I met Job the other day. No I really did. A man I have known for 4 years. His life is one that can only be described as full of suffering. He vulnerably shared his story of pain, grief and deep sadness over many losses in his life. Unlike the story of Job in the Old Testament, his church is standing with him, supporting and encouraging him. He is a wonderful follower of Christ with a sweet, sweet spirit. And, relief is not in sight.
When I listen to this man speak of God’s faithfulness, his provision, his steadfast love toward him and his wife, I confess I become conflicted. What kind of eyes of faith has this man been given that I do not posses? How is the core of his being so formed in the “heldness” of God that he can be so thankful, hopeful, and open to God’s work in his life? I listen to him and I am humbled at my meager faith. Seemingly a sufficient faith but certainly not tried in the crucible of pain and suffering. At this moment, I am cast into the Mystery of God and his ways with us his beloved, and I too can only be thankful and grateful.

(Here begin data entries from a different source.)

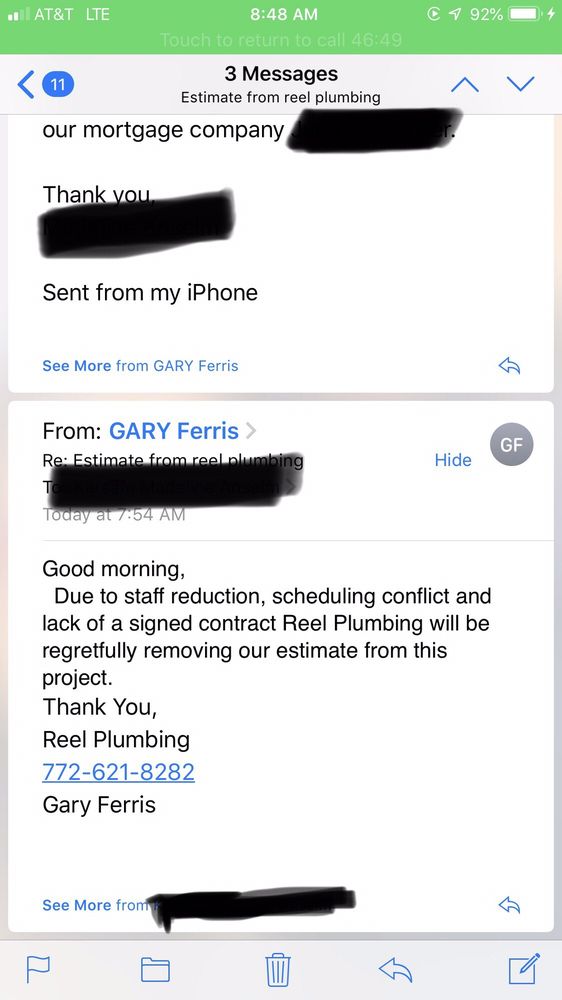
Task: Tap the reply arrow in the bottom toolbar
Action: 396,970
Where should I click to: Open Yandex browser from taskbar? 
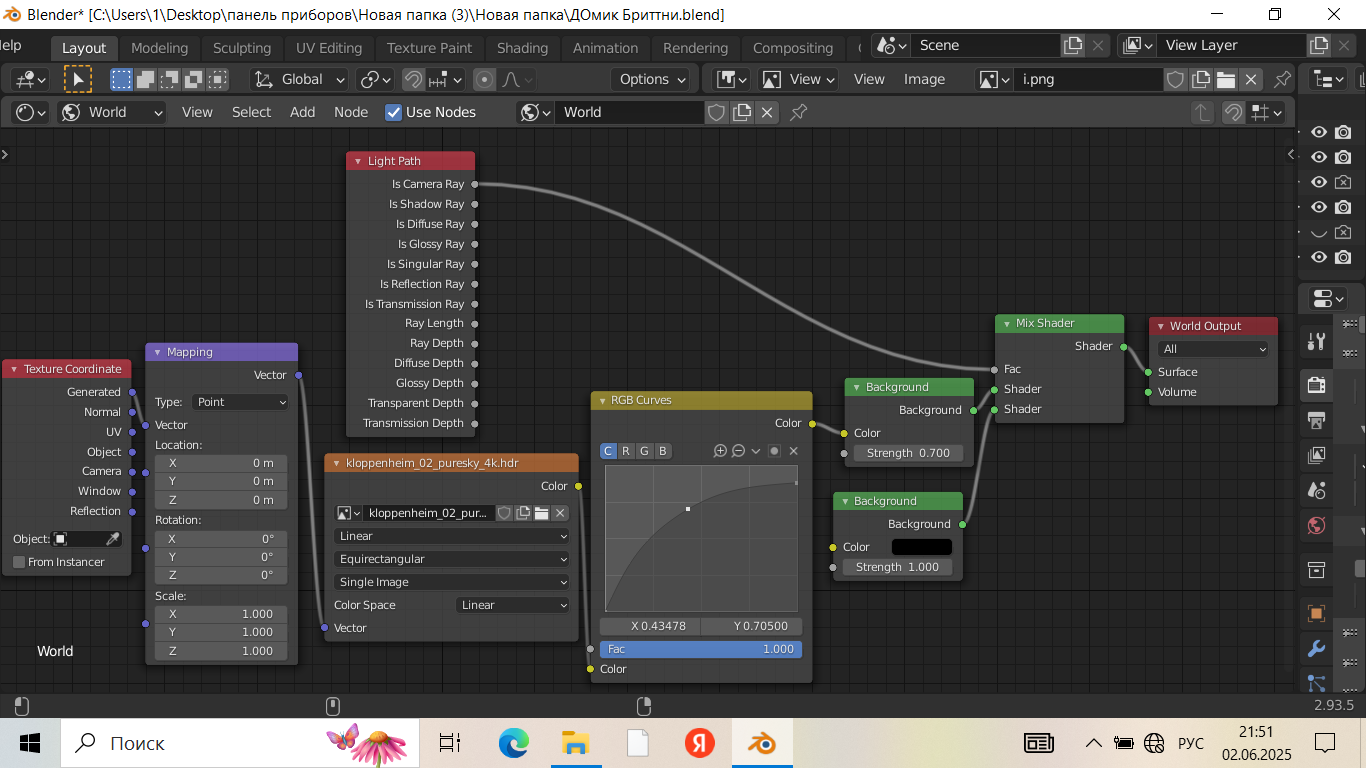tap(699, 743)
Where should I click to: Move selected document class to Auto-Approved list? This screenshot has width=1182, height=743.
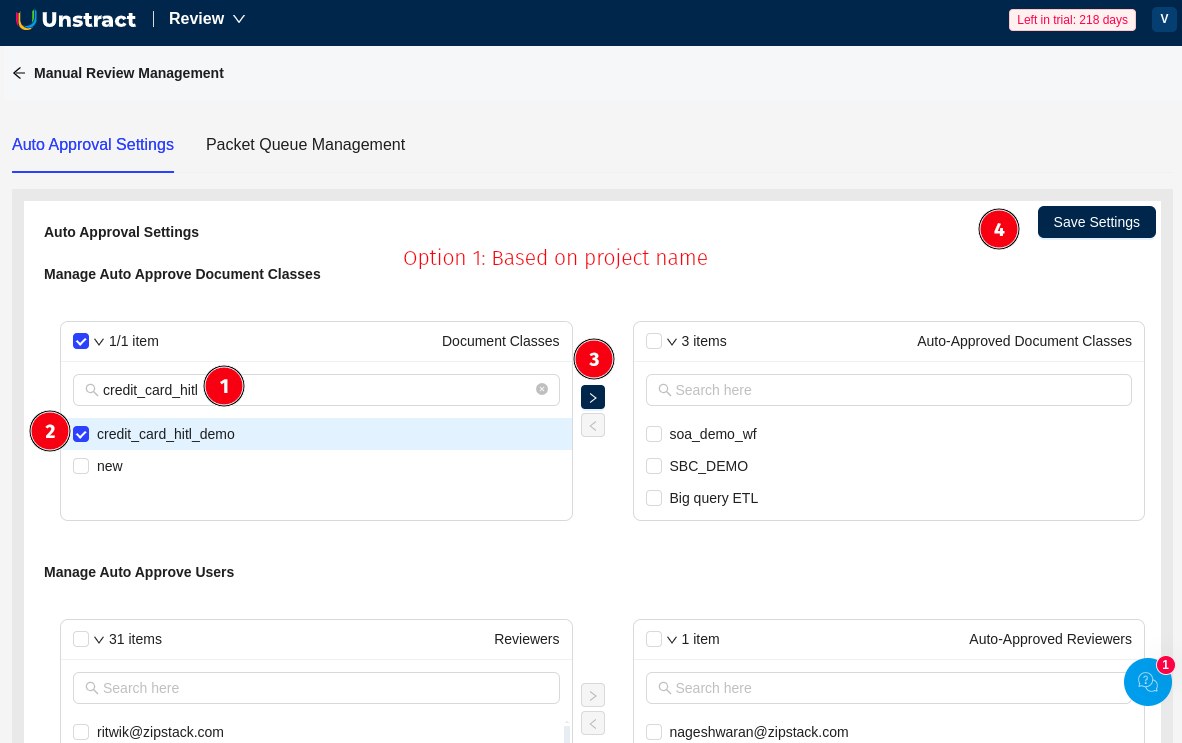tap(593, 397)

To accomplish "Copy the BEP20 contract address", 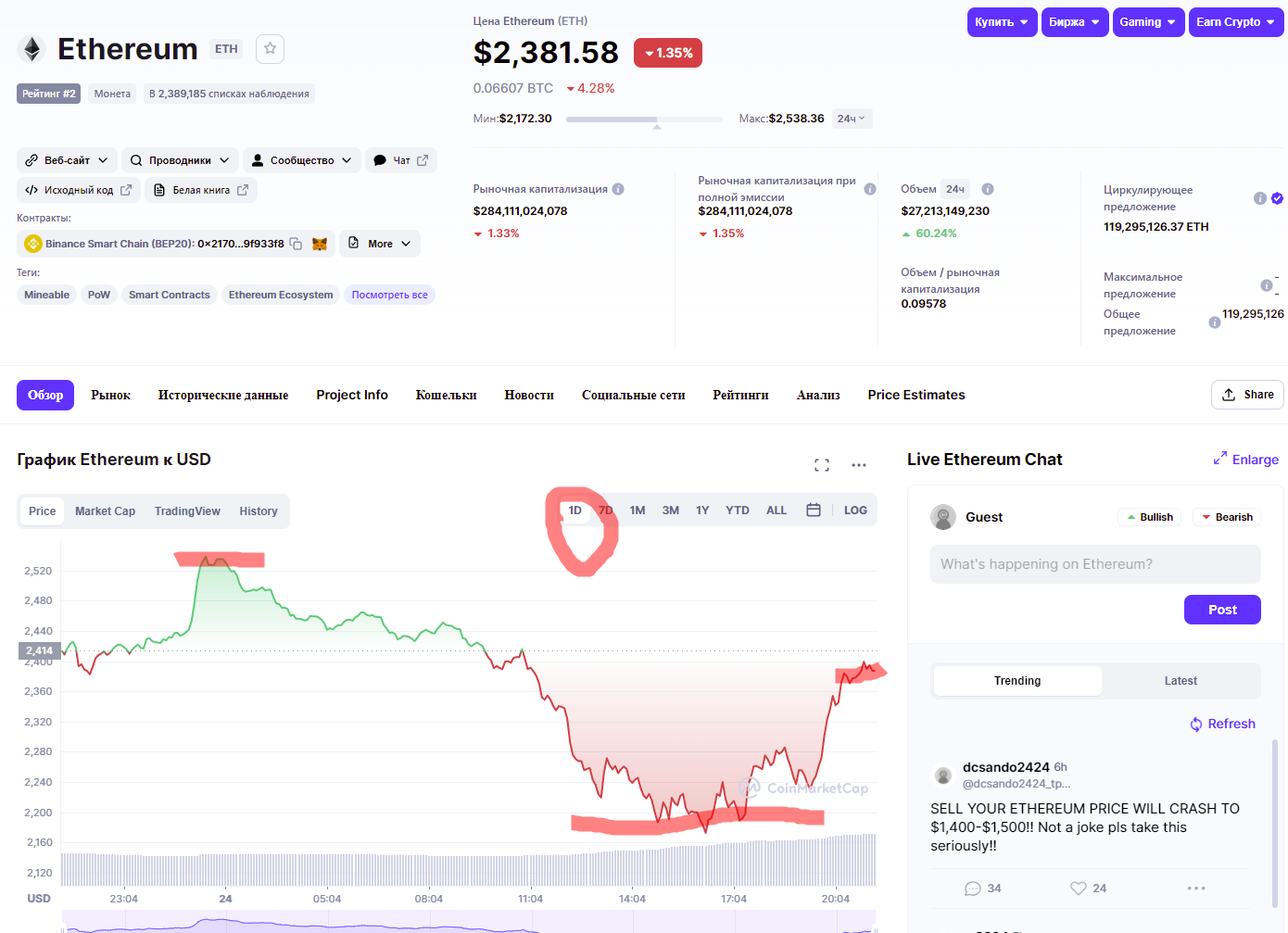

The theme of our time with the Mavuno leaders is Grace. Today, I became aware of God’s grace toward me and my life and became aware that the definition of grace as unmerited favor does not seem to even scratch the surface of the Mystery of God’s love toward me, his beloved. In the face of such “Job” realities, I can only accept his unmerited favor. I can only agree with the Old Testament writer, “When I think of God I am undone.” I am undone both by God’s favor toward me and by the steadfast faith of this dear friend.